The disc’s opener, “bbqq” (all the tracks now have titles, although the titles for all of the instrumentals are named either after specific instruments or are acronyms combining the instruments used), is an eerie soundscape in the spirit of Untravelled Path’s earlier work which I had described back in 2005 as “uncompromising, slow, and inward.” Single lamellophone pitches occasionally punctuate the long, low tones of the bowed monochord, which sounds like the breathing of alien life forms. “Dynasties Fall” introduces Untravelled Path’s new vocal gambit—Arthur’s quasi-sprechtstimme comes across as a latter day Harry Partch with the requisite accompanying plucks. The lyrics, though couched in poetic metaphors that seem more otherworldly than Partch’s corporeal concerns, reveal the duo’s anti-authoritarian, anti-establishment political agenda, e.g.
one more time those who never work
come home from vacation,
turn around, go out to grab a bite to eat
that’s cooked by someone else.
Next, “qdss” pairs various scrapes with the haunting shakuhachi-esque sounds of the Fankuchens’ homemade end blown flutes which they call shoki, their only appearance on the present recording.

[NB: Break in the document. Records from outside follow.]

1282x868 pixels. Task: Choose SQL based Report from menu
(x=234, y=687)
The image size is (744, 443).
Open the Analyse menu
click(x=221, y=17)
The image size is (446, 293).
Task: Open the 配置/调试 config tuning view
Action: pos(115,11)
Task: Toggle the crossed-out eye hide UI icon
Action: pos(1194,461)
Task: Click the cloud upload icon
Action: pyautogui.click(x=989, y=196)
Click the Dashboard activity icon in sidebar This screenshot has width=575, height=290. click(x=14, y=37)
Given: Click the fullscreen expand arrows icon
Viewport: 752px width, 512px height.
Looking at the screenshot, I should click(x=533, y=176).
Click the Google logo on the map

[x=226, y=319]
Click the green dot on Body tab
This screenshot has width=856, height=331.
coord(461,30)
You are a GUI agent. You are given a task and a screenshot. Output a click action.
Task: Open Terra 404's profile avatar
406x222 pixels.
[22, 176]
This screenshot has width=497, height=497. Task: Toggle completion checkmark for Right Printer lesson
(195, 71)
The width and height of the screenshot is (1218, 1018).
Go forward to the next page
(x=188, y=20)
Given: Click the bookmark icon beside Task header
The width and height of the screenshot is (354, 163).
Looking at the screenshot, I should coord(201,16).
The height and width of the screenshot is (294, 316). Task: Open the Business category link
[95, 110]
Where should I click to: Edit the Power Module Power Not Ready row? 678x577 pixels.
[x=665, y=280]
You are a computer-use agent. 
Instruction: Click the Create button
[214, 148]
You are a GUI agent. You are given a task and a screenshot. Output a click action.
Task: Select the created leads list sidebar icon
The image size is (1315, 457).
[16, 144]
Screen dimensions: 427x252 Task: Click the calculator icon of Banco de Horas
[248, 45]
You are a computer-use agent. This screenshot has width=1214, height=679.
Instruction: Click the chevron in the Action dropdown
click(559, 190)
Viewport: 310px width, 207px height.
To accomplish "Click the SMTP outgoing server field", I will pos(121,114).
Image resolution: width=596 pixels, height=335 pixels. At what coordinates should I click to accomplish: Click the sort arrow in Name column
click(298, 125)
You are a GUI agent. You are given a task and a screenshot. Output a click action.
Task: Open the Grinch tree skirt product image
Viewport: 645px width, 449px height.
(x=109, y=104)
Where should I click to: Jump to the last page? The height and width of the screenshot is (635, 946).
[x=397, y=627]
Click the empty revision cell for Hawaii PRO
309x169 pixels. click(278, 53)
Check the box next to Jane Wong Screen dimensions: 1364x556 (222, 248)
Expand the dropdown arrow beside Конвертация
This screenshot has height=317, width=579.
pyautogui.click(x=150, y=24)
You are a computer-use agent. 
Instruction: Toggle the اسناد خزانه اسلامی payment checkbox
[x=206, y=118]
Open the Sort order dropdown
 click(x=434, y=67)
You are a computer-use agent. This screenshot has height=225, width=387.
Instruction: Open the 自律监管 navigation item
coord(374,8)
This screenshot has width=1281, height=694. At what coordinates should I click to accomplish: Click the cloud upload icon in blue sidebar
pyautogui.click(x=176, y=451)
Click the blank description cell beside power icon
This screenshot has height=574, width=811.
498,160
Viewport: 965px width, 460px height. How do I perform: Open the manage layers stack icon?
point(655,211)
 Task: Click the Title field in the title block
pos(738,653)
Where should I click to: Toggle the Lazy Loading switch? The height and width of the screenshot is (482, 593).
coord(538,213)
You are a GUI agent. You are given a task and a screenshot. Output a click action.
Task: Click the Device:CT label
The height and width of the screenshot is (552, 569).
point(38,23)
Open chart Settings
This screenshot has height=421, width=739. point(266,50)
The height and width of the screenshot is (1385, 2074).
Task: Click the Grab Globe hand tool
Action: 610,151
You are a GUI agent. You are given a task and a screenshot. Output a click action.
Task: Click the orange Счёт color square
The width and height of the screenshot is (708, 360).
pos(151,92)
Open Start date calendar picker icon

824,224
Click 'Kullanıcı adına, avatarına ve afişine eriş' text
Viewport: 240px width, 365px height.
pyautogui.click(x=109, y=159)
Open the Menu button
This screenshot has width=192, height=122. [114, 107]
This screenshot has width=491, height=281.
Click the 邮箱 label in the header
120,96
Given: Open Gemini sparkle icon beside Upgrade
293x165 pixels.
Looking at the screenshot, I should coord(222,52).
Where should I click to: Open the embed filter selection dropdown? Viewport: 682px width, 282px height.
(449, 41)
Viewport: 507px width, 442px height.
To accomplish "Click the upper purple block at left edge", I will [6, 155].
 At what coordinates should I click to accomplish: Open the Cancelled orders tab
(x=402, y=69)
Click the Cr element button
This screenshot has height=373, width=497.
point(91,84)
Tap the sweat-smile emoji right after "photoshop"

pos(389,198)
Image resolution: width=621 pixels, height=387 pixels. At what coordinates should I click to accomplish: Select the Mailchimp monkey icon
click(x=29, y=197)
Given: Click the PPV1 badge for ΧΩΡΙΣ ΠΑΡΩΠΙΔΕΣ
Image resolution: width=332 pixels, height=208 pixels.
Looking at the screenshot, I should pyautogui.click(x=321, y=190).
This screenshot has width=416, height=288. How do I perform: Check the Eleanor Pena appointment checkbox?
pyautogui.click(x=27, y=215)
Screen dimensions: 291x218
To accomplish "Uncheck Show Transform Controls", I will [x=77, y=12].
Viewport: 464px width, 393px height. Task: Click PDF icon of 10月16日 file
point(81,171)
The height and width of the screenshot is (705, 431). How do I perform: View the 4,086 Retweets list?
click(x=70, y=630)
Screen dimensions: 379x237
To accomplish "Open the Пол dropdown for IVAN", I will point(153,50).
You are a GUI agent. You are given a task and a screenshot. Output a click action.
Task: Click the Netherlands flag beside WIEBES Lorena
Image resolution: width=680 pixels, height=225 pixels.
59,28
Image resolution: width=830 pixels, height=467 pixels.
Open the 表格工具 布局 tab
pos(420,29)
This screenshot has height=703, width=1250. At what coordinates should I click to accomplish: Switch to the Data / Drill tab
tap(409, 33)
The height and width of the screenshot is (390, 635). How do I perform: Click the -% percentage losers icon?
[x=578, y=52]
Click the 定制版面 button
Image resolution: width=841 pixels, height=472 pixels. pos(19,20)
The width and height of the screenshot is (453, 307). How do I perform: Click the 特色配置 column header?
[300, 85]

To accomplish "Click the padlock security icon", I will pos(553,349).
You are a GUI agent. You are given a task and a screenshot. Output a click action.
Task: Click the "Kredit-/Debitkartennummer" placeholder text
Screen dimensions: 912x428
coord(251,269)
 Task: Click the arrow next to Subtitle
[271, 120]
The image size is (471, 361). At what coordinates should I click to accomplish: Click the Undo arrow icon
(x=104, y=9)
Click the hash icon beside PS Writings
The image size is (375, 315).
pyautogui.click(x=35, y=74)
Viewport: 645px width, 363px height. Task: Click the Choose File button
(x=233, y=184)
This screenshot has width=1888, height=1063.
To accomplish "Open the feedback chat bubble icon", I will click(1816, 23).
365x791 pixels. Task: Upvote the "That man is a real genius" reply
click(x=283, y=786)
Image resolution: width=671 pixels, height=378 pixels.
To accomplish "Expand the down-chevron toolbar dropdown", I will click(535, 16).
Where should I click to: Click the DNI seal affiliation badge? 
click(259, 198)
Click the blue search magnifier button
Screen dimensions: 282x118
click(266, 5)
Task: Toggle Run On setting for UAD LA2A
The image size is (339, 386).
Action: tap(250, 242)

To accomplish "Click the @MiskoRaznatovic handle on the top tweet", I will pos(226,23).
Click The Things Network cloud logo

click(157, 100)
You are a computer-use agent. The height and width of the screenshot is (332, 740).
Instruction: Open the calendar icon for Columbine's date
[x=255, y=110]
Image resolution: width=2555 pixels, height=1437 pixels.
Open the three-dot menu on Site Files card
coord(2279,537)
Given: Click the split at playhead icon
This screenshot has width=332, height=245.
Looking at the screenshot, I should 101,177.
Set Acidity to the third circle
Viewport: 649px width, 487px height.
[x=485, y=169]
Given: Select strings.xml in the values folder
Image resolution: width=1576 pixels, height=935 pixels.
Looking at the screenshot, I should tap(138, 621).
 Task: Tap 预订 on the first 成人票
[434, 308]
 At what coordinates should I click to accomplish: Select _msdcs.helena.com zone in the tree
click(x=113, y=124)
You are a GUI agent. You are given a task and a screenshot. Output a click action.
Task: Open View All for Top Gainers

In “I’m a Little Worried,” Mitsuko sings a subtle microtonal melody over a series of stark, pointillistic instrumental utterances which punctuate her phrases. These musical punctuations, which function similarly to the cadences of a harpsichord continuo in a Baroque recitative but ultimately sound nothing like them, serve to further emphasize the message of her lyrics:
the too proud dude in the tailored suit,
stuffed from a power lunch, tired from a hardtrip on business class,
at home in jeans and a bandana, plays blues on his concert grand,
and dreams he’s right down there with the struggling masses.
he’s so much smaller than the humble glowing bloom.
if it’s humans like these who now truly hold the reins,
if such “masters of the universe” really are the ones in charge,
well I’m a little worried.
The ensuing instrumental, “bowus–quartus,” uses the “boardus quartus” lamellophone melodically, albeit for an extremely slow-moving melody that hovers over the sustained growls of the bass bowus. Isolated lamellophone and plucked bass tones accompany Arthur’s vocals in “Dark Clouds,” another missive about the ills of our society. Although the accompaniment retains its austerity throughout, the lyric ends on a positive, poignant, and downright romantic note:
twenty years now our shared life has grown in magic,
where she ends and I begin, we long ago forgot.
A portentous tremolo opens “bowus—bowus,” which stays predominantly in a very low register throughout. Mitsuko returns again for the final vocal track, “Hand in Hand,” which is almost a love song, albeit one of the strangest ones you’ll ever hear in your life. In the concluding “quartus—quartus,” various thuds in a variety of registers float in sonic space, conjuring the infinite.
Last month Arthur and Mitsuko wrote to me describing the reactions of people in their community to Work in Progress—grocery store cashiers, bank tellers, gas station attendants, postal clerks, etc., folks who are fall outside the usual “new music demographic,” to whom they gave free copies of the disc. According to them, everyone listened to the disc again and again, while driving or working, one even listened in a hot tub. They believe that “maybe we’ve created some of the very first New Music for the 99%.”
I, for one, am totally a fan of their work. But I hope they don’t wait another six years before making their next recording.